Tumor targeted radionuclide-nanomedicine for clinical translation: From carrier innovation to precision therapy.

Targeted radionuclide therapy (RNT) precisely delivers radiation to tumors, yet solid tumors remain challenging due to heterogeneous target expression, poor intratumoral delivery, and off-target exposure to normal organs. As an emerging paradigm in precision oncology, tumor targeted radionuclide-nanomedicines provide a structural and functional platform to overcome the vector-dependent limitations of conventional radiopharmaceuticals. They improve the in vivo stability of radiolabeled small-molecule and peptide conjugates, normally vulnerable to enzymatic degradation and rapid renal clearance by providing protective encapsulation, albumin engagement, or polymer-based shielding.
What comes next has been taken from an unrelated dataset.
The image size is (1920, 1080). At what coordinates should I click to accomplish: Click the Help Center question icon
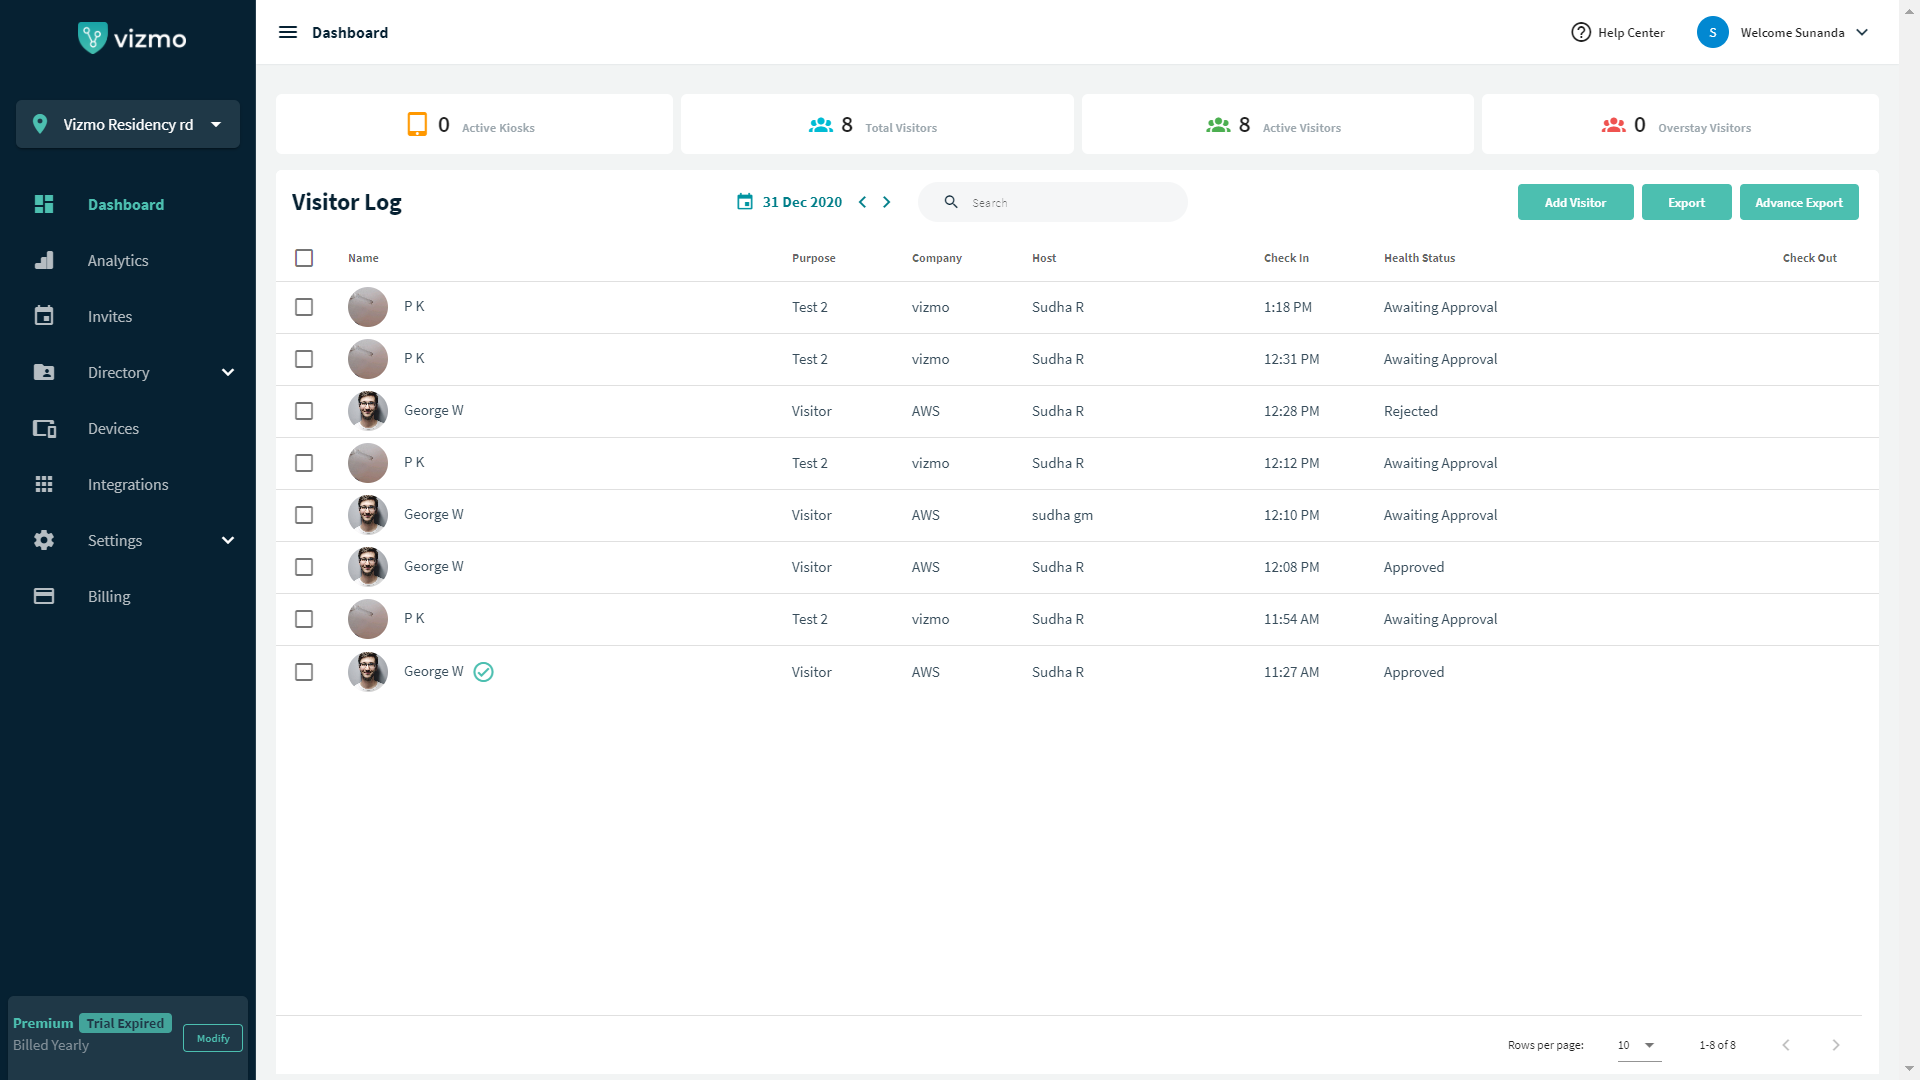(1580, 32)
In parallel, they optimize the biodistribution of antibody-based vectors by modulating size, charge, and Fc interactions, thereby reducing off-target renal and hepatic uptake while preserving high tumor specificity. This review summarizes recent advances in engineered nanoplatforms, including core-shell structures for enhanced isotope retention, dual-targeting and albumin hitchhiking for improved tumor accumulation, and stimuli-responsive chemistries that synchronize isotope release with tumor microenvironmental regulation effects. Preclinical and clinical advances span image-addressable convection-enhanced delivery of nanoliposomes that enable see-then-treat radiotheranostic workflows, compact albumin-binding self-assembly systems that extend circulation and increase tumor exposure, and systemic albumin-engaged radioligands that establish principles for nanopharmacokinetic and pharmacodynamic design. This review also critically evaluates the clinical prospects and remaining challenges, including variability in the enhanced permeability and retention effect, protein corona formation and complement activation, α-emitter containment, adherence to current good manufacturing practice standards, and the growing need for individualized dosimetry. By integrating nanoplatform design with mechanistic insights, this review provides a comprehensive, timely overview of next-generation RNT and offers practical guidance for advancing its clinical translation.